PROMPT 1 —
In the Gospel passage below, what coin do they present to Jesus when he asks for the tribute coin?

XXIV SUNDAY IN ORDINARY TIME

15Then the Pharisees went away and held a council to see how to catch him in his speeches. 16They therefore sent their disciples to him, with the Herodians, to say to him: “Teacher, we know that you are truthful and teach the way of God according to truth. You are not in awe of anyone, because you do not look in the face of anyone. 17So, tell us your opinion: is it lawful to pay tribute to Caesar or not?” 18But Jesus, knowing their malice, replied: “Hypocrites, why do you want to test me? 19Show me the tribute coin.” And they presented him with a denarius. 20He asked them: “Whose image and inscription are they?” 21They answered him: “Caesar’s.” Then he said to them: “Render therefore to Caesar the things that are Caesar’s, and to God the things that are God’s.”

Mt 22: 15-21

Dear Sisters and Brothers of the Misericordie, I am Carlo Miglietta, doctor, biblical scholar, layman, husband, father and grandfather (www.buonabibbiaatutti.it).

Also today I share with you a short meditation thought on the Gospel, with special reference to the theme of mercy.

Separation between Faith and Politics?

PROMPT 2 —
From the listing that follows, return every line containing the word "Open".

WORKING DATA —
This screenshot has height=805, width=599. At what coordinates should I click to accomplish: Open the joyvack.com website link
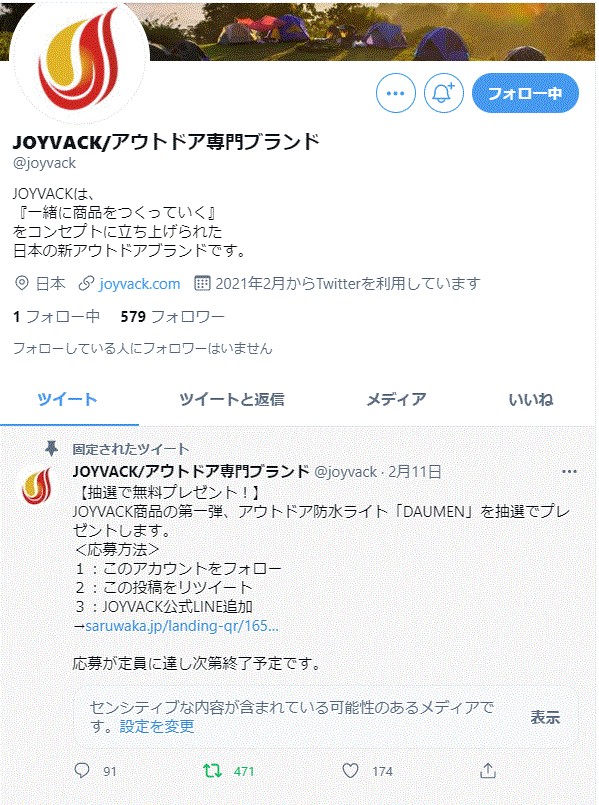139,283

...

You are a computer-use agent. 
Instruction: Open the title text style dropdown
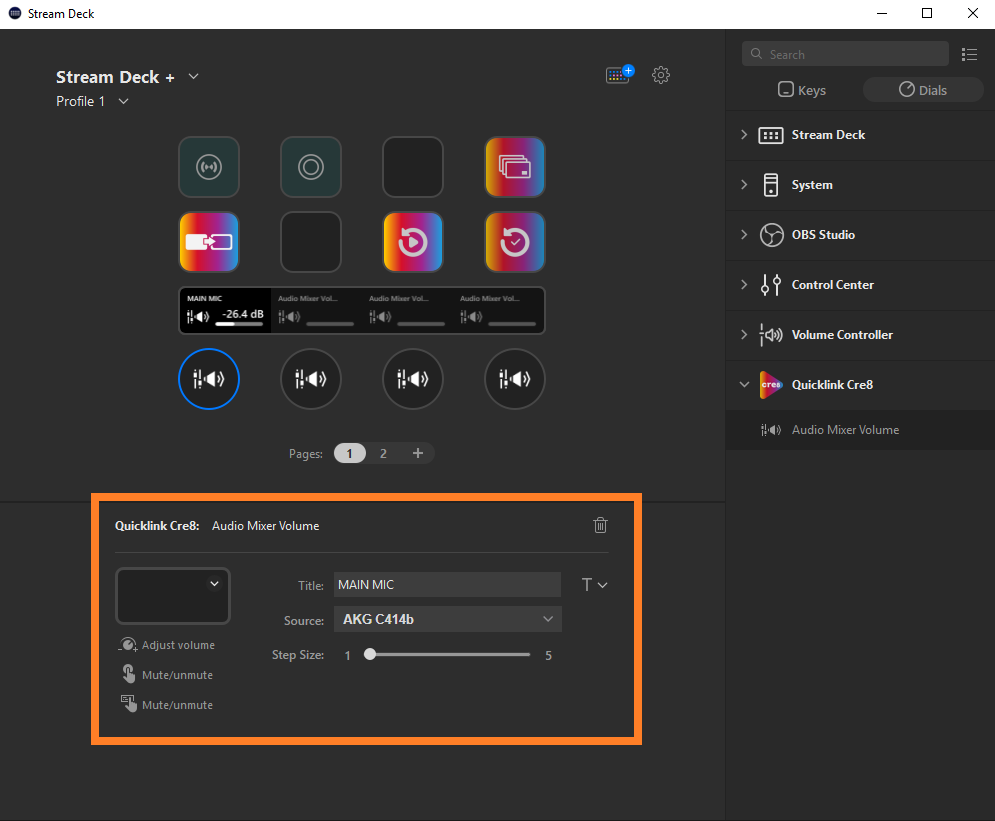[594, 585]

RIGHT ANSWER 1 —
A denarius.

RIGHT ANSWER 2 —
This screenshot has height=805, width=599. At what coordinates should I click to accomplish: Open the joyvack.com website link
Instruction: Open the title text style dropdown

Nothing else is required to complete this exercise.